- [Aim of the exercise]: In the material below, find all lines with the string "sidebar" and copy them.

- [Provided entries]:
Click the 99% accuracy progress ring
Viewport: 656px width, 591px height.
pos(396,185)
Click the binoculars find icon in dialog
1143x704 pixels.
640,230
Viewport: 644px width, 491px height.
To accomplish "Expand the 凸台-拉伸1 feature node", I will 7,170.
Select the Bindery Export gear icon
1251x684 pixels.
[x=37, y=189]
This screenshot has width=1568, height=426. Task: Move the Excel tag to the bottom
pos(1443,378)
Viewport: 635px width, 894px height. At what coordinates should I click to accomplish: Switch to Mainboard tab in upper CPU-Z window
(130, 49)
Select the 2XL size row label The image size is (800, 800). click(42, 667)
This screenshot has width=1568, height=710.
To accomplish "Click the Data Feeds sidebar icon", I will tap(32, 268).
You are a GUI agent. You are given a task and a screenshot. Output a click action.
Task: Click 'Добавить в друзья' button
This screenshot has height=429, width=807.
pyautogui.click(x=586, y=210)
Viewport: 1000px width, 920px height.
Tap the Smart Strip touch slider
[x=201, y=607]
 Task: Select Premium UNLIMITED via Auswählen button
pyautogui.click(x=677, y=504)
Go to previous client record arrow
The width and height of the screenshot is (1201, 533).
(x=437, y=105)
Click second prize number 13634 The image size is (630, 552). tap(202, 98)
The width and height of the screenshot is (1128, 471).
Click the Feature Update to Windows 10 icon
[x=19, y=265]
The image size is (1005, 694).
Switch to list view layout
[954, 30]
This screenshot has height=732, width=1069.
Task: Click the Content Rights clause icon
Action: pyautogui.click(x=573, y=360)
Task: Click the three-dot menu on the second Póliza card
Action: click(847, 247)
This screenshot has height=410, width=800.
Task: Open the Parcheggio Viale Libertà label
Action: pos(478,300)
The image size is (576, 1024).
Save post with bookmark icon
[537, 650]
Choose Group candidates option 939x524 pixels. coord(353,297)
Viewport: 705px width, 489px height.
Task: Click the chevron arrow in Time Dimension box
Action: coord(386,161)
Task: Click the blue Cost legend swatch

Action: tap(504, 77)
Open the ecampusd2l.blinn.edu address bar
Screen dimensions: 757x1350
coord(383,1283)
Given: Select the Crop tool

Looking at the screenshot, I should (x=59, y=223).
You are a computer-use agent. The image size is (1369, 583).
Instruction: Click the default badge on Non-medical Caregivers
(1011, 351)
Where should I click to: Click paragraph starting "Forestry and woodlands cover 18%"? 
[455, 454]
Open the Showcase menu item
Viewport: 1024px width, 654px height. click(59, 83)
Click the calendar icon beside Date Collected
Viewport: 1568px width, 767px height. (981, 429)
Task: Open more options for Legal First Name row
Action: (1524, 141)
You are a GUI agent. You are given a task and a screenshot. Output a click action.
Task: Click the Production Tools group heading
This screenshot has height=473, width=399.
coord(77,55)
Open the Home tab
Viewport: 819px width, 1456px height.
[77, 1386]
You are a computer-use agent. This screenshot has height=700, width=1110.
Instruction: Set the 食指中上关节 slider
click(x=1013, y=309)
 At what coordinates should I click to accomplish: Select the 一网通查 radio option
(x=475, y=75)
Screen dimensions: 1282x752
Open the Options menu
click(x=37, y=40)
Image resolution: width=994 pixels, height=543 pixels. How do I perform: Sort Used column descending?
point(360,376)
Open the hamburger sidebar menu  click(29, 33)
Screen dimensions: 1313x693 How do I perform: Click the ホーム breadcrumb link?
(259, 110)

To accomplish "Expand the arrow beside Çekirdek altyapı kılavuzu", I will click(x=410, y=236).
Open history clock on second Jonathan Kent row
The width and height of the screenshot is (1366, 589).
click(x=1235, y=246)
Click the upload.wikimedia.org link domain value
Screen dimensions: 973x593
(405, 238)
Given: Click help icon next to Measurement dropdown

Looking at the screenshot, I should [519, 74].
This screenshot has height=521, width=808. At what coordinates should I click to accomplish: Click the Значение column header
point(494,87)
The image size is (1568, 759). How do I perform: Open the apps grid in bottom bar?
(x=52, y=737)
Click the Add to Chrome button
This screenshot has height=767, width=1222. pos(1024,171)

- [Task solution]:
To accomplish "Click the Data Feeds sidebar icon", I will tap(32, 268).
Open the hamburger sidebar menu  click(29, 33)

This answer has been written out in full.